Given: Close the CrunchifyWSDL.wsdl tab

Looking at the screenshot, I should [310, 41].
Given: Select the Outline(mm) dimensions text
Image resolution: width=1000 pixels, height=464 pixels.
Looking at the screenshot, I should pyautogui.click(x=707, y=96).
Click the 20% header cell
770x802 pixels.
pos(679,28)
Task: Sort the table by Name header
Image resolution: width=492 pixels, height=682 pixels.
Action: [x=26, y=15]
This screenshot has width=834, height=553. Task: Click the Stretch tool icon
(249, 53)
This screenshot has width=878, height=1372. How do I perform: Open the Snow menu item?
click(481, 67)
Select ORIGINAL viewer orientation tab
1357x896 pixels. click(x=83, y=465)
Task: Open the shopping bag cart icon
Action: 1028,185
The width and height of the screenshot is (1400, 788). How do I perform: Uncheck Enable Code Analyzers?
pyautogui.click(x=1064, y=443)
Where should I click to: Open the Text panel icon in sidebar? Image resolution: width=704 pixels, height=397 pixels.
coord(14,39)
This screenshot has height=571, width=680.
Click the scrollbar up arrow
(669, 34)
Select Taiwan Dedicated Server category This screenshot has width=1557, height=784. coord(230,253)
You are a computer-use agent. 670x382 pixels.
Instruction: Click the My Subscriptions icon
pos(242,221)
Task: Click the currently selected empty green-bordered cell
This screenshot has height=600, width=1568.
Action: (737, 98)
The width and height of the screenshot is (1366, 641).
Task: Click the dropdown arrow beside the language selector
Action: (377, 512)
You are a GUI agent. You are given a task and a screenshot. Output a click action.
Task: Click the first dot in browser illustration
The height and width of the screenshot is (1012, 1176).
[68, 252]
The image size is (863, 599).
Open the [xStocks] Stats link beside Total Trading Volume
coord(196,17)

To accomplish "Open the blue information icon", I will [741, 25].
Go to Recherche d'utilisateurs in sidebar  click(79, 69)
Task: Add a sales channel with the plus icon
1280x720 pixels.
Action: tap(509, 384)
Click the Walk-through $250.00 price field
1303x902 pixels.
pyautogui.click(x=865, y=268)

______________________________

- **Task to carry out**:
Look through the listing above and copy each line where the string "agent" occurs.

- **Exercise result**:
You are a computer-use agent. 670x382 pixels.
You are a GUI agent. You are given a task and a screenshot. Output a click action.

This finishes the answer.